## DATA
##############################
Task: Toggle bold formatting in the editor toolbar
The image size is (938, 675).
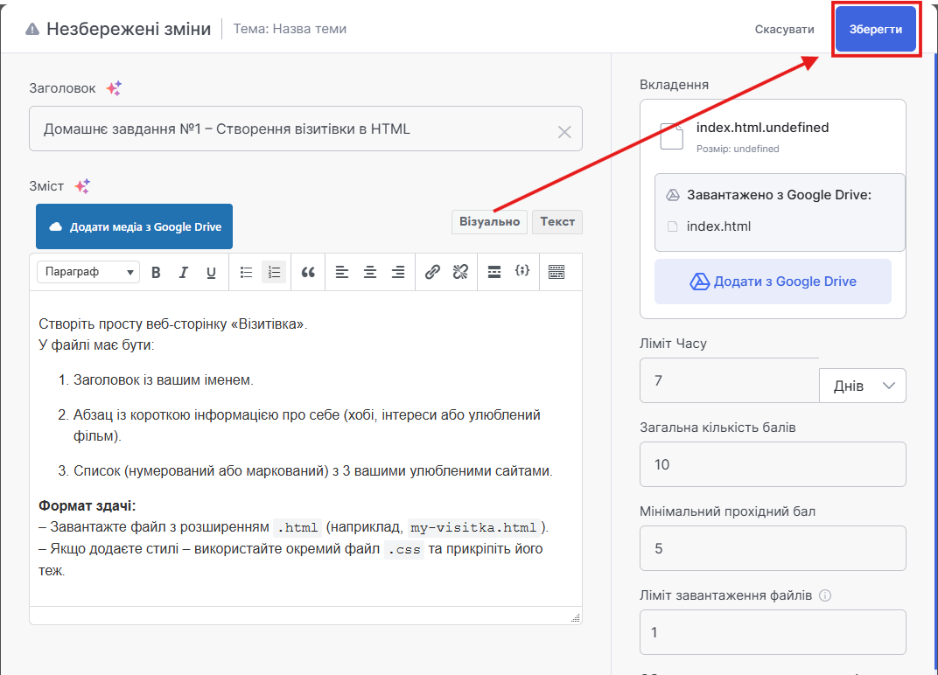Action: (156, 272)
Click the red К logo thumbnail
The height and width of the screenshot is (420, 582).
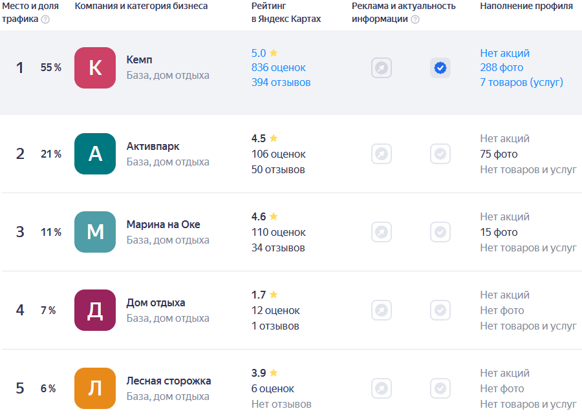click(x=95, y=68)
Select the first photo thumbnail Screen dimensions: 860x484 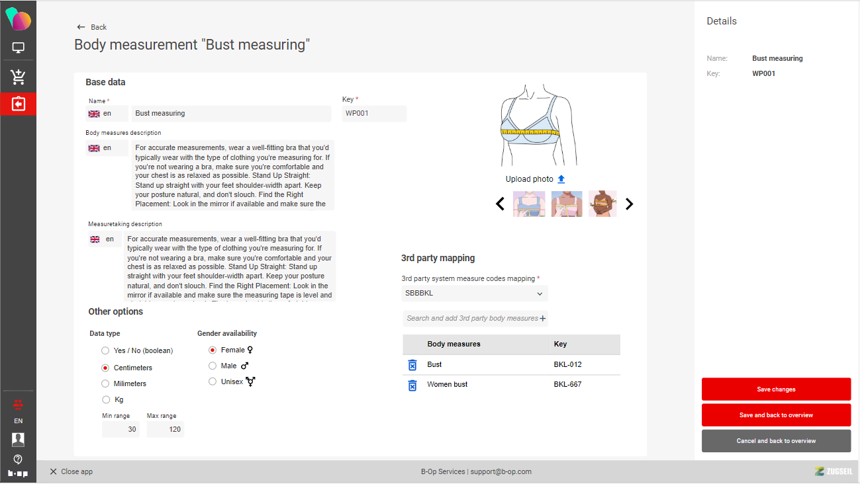click(x=529, y=204)
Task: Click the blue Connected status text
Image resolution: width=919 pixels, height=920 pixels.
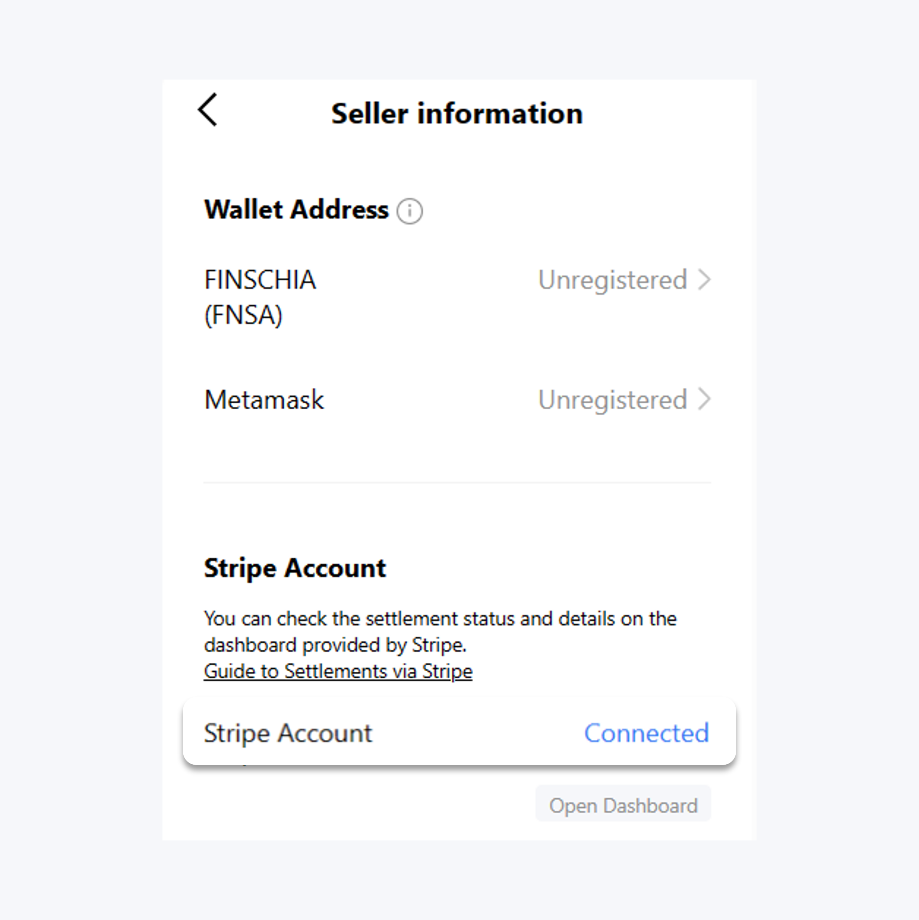Action: [x=646, y=733]
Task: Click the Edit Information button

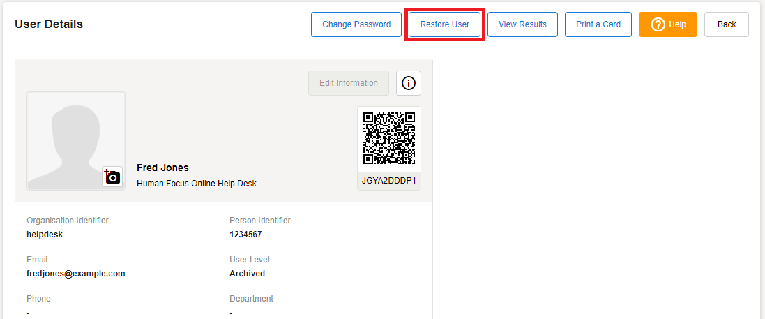Action: (x=349, y=83)
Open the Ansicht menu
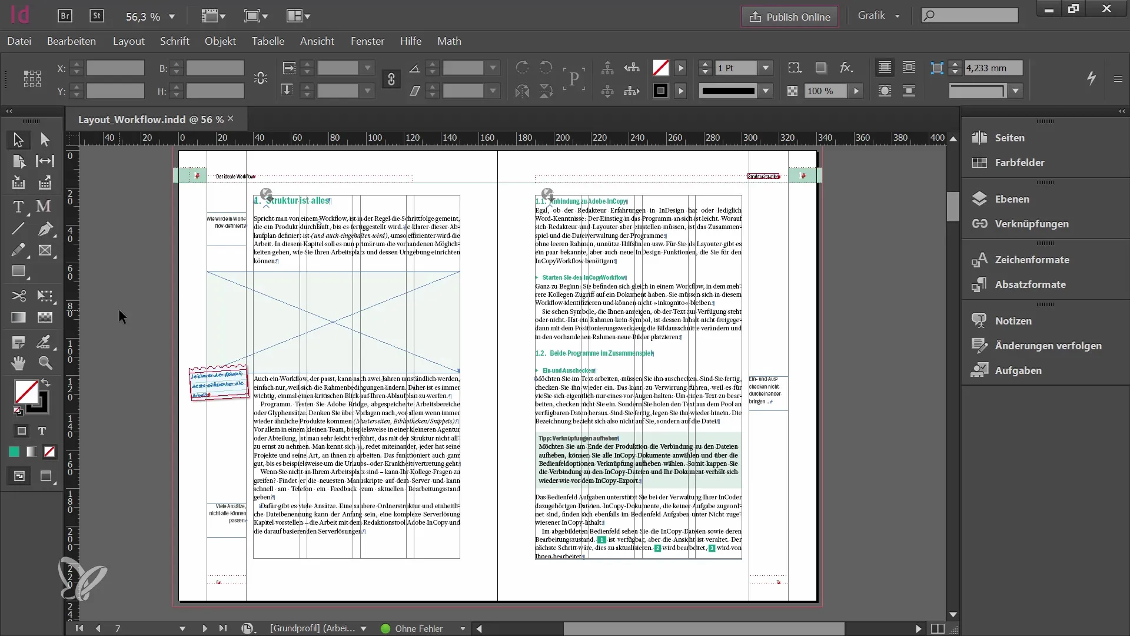 point(317,41)
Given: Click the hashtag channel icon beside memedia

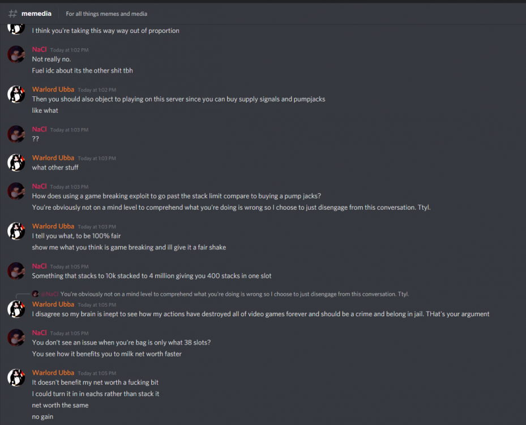Looking at the screenshot, I should [x=12, y=14].
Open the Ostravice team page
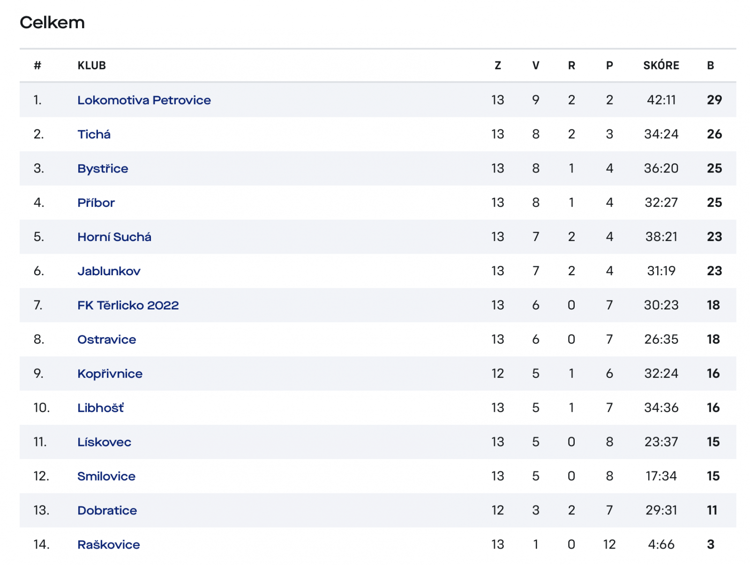The height and width of the screenshot is (565, 750). pos(106,339)
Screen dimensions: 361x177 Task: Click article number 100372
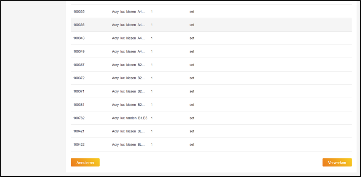pyautogui.click(x=79, y=78)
##############################
Copy the material above word for word, starting at the line that contains "Screen dimensions: 361x177" and ending at the end of the material, including both ends. Leave the pictures out of your copy.

Screen dimensions: 361x177 Task: Click article number 100372
pyautogui.click(x=79, y=78)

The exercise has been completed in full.